■ Activity: Count the lines below that contain the word "computer", and state only that number.

─── Excerpted records ───

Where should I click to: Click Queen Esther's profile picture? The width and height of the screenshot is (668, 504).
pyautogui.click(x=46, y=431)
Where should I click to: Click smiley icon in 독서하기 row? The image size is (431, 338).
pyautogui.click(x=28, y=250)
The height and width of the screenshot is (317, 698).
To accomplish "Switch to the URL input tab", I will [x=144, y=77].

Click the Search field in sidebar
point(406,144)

───
─── Excerpted records ───

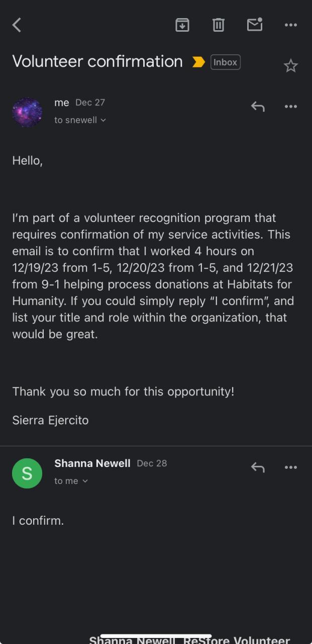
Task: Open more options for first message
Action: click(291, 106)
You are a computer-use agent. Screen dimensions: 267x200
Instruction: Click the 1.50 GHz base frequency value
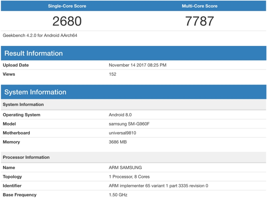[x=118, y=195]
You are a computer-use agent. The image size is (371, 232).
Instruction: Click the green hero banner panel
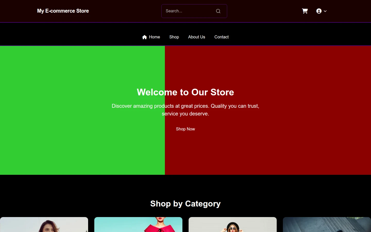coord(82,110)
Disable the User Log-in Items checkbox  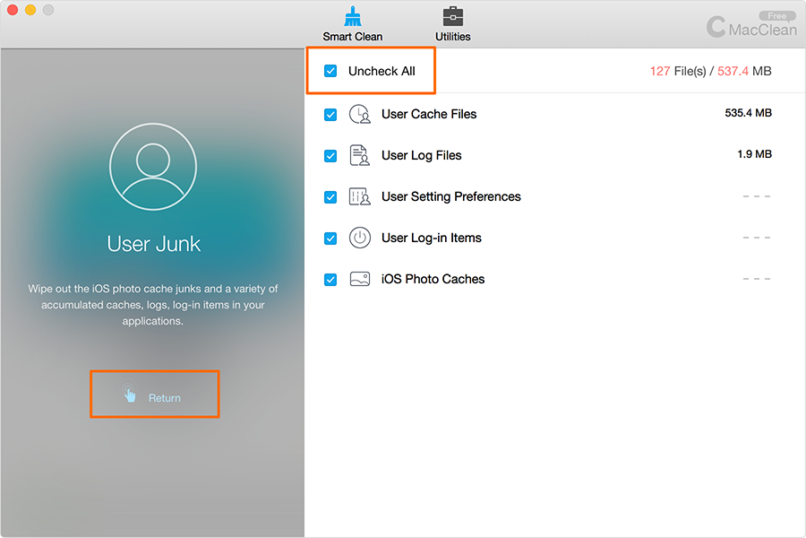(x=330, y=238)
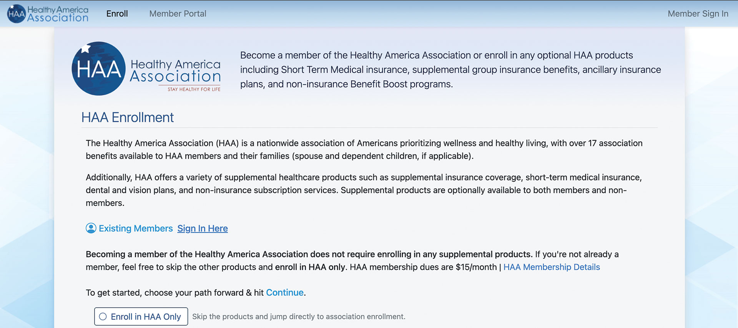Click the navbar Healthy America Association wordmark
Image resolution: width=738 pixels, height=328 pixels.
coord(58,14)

───

■ Output below: 2